HELPFUL KITCHEN ITEMS

KITCHEN TIPS FOR CHEX MIX
Chex Mix is one of those tasty treats that never comes out the exact same and is so easily personalized to fit your taste buds.
The recipe is very straight forward and extremely simple to double.
If you like a little more garlic flavor…like my husband does… replace one of the chili powder tablespoons for garlic powder.
Use 1 tablespoon of Chiplote Chili Powder in place of regular Chili Powder for a different spice taste. If you really like it hot then try substituting 1 or 2 tablespoons of Chili Powder with Jalapeno Powder…Yum!
You can make this mix weeks ahead and store in sealed plastic bags or containers…it’s really much better if you allow the flavors to “meld” over a week or two.
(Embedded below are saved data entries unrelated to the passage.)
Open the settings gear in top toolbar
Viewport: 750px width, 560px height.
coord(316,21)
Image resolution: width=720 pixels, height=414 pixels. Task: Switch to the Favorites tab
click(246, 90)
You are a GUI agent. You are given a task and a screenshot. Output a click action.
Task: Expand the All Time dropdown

Give this cherished family Chex Mix as friend and family gifts around the holidays. Everyone needs their own can of this glorious stuff!
Spicy Chex Mix
Ingredients
- 4 cups Cheese Puffs (cheese curls, cheetos) I mixed Cheese Puffs & White Cheddar Cheese Puffs
- 2 cups thin pretzels
- 2 cups Cheerios
- 1 cup mini saltines (or oyster crackers)
- 2 cups Rice Chex
- 2 cups Corn Chex
- 1.5 cup dry roasted peanuts more or less to taste
Sauce Ingredients
- 8 tbsp worchestershire sauce
- 3 tbsp chili powder more or less to taste
- 1 tsp cumin
- 2 tsp hot sauce more or less to taste
- 2 tsp onion powder
- 1 tbsp garlic powder more or less to taste
- 1 stick butter (8 tbsp)
Instructions
- Place the first 7 ingredients in a large bowl or roasting pan. Mix up gently.
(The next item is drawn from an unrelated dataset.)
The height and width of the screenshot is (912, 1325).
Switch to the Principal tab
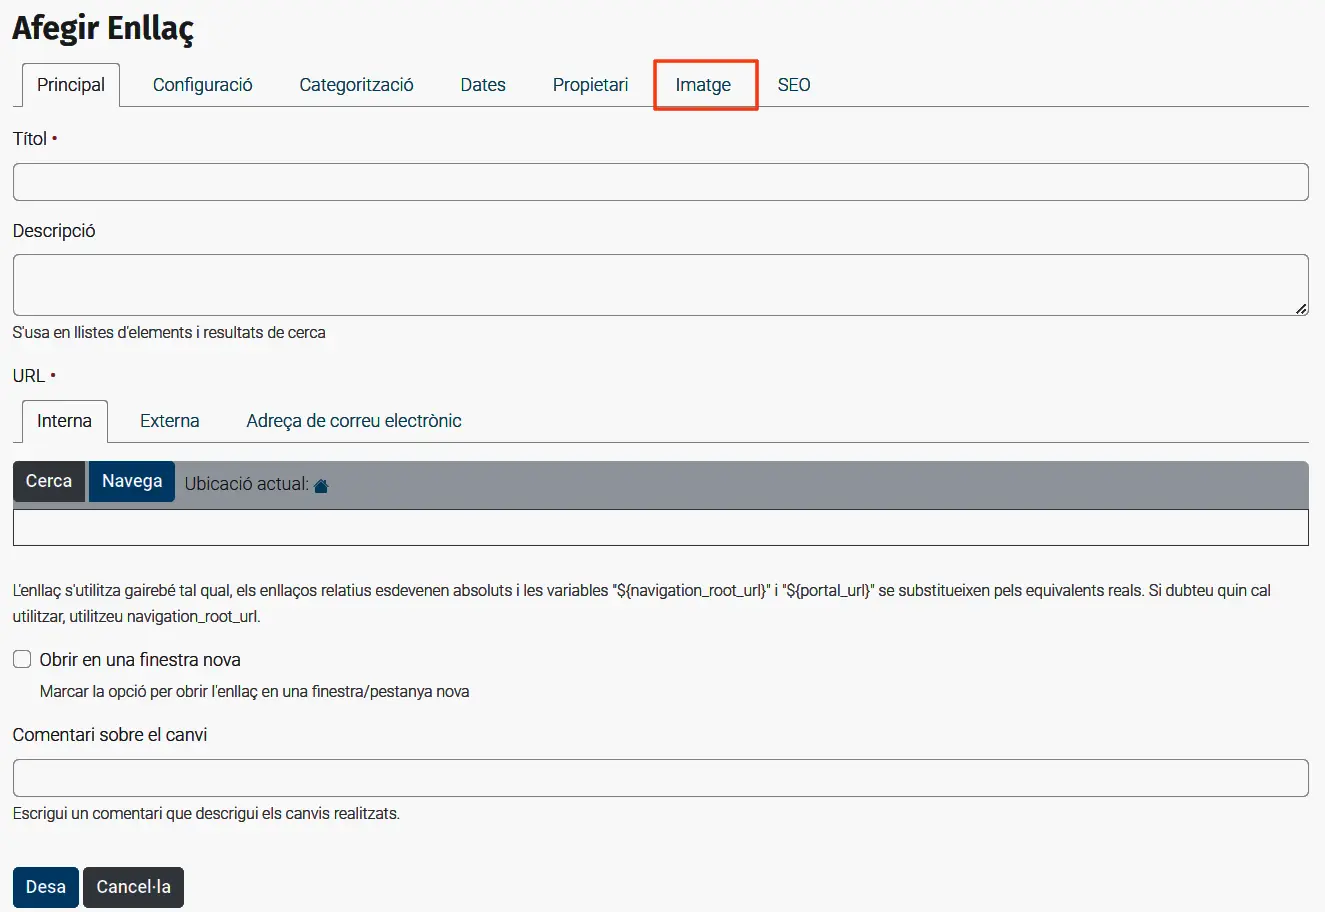tap(71, 85)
- Over low heat melt the butter…be careful not to burn. Add the seasonings…Worchestershire, chili, onion, garlic, cumin powder, and hot sauce to taste.
- Pour over the dry snack mix and stir preferable with a rubber spatula or wooden spoon. Mix until everything is evenly coated….this will take about 15 minutes of constant gentle stirring.
- Heat oven to 215°. Place coated mix on large baking sheets (this will probably take 2) or use a large roasting pan with at least 2" sides. Make sure the mix is spread out evenly and not deep.
- Stir every 15 minutes for an hour or until crispy and yummy.
- Cool on cut up brown paper sacks, newspaper, or paper towels until cool.
- Store in large plastic bags or plastic tubs. Enjoy!!!